UnPaSt preprint: https://arxiv.org/abs/2408.00200.

Code: https://github.com/ozolotareva/unpast_paper/

Quick Start

Using UnPaSt online

Run UnPaSt at CoSy.Bio server

Local installation

UnPaSt is available on PyPI and can be installed using pip

pip install unpast

wget https://github.com/ozolotareva/unpast/raw/refs/heads/main/unpast/tests/test_input/synthetic_clear_biclusters.tsv
unpast --exprs synthetic_clear_biclusters.tsv

To use --clustering WGCNA method instead of default one, you would also need to install the necessary R packages (see Requirements below).

Running in Docker

UnPaSt is also available as a Docker image, preinstalled R packages included. To pull the Docker image:

# load image and example data
docker pull freddsle/unpast
wget https://github.com/ozolotareva/unpast/raw/refs/heads/main/unpast/tests/test_input/synthetic_clear_biclusters.tsv

# run UnPaSt in a Docker environment with current directory and user
docker run --rm -it -u $(id -u):$(id -g) -v "$(pwd)":/data \
  freddsle/unpast \
    --exprs /data/synthetic_clear_biclusters.tsv \
    --out_dir /data/results/synthetic_clear_biclusters 

To use some previous docker version, replace freddsle/unpast with freddsle/unpast:<version> with a specific version tag, see available tags here.

Development setup

Developer mode allows you to run modified UnPaSt code. This is useful for local updates or contributing to the project.

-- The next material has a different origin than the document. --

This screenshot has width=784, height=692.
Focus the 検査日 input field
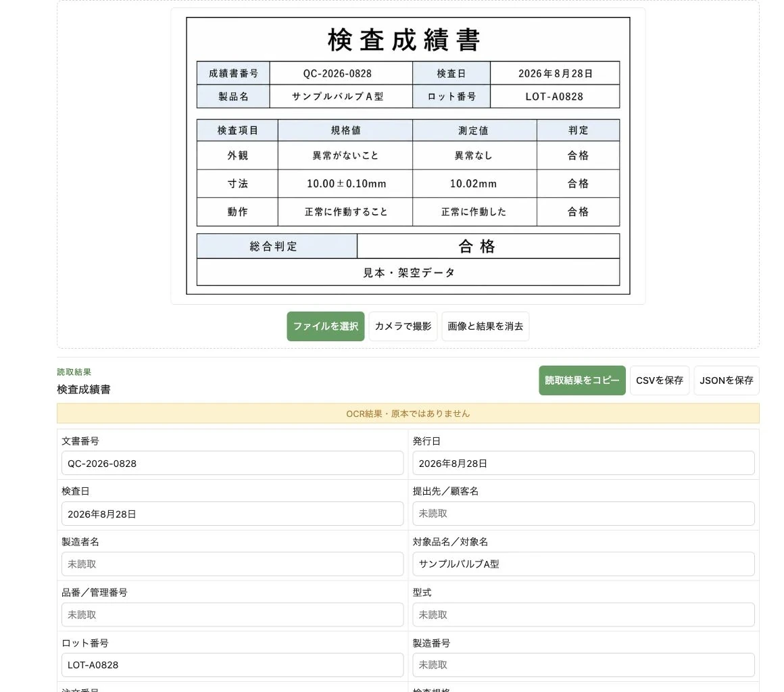(x=232, y=514)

Docker development environment

To run UnPaSt in a Docker container with the latest code from the repository, you can use the following command:

# Clone the repository to get code
git clone https://github.com/ozolotareva/unpast.git
cd unpast

# Define the command to run UnPaSt 
# using unpast.run_unpast to surpass pre-insalled version from the Docker image
command="python -m unpast.run_unpast --exprs unpast/tests/scenario_B500.exprs.tsv.gz --basename results/scenario_B500 --verbose"

# Run UnPaSt using Docker
docker run --rm -it -u $(id -u):$(id -g) -v "$(pwd)":/data --entrypoint bash freddsle/unpast -c "cd /data && $command"

Requirements

UnPaSt requires Python 3.9-3.11 and certain Python and R packages.

Python and R dependencies

Python Dependencies

The Python dependencies are installed automatically when installing via pip (see pyproject.toml).

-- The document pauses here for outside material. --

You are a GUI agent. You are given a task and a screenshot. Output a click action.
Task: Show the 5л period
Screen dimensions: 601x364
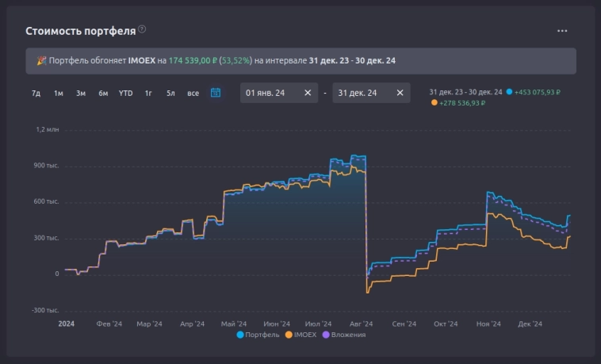click(170, 93)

They include (with recommended versions):

fisher = ">=0.1.9,<=0.1.14"
pandas = "1.3.5"
python-louvain = "0.15"
matplotlib = "3.7.1"
seaborn = "0.11.1"
numba = ">=0.51.2,<=0.55.2"
numpy = "1.22.3"
scikit-learn = "1.2.2"
scikit-network = ">=0.24.0,<0.26.0"
scipy = ">=1.7.1,<=1.7.3"
statsmodels = "0.13.2"
kneed = "0.8.1"

R Dependencies

For the WGCNA clustering method, UnPaSt requires R and specific R packages.

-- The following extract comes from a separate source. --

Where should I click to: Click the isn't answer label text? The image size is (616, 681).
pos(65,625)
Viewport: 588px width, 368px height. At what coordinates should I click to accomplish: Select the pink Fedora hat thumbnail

UnPaSt utilizes R packages for certain analyses. Ensure that you have R installed with the following packages:

  • WGCNA (version 1.70-3 or higher)
  • limma (version 3.42.2 or higher)

Installing R

Ensure that R (version 4.3.1 or higher) is installed on your system. You can download R from CRAN.

It is recommended to use BiocManager for installing R packages:

install.packages("BiocManager")
BiocManager::install("WGCNA")
BiocManager::install("limma")

API Reference

Input

UnPaSt requires a tab-separated file with features (e.g. genes) in rows, and samples in columns.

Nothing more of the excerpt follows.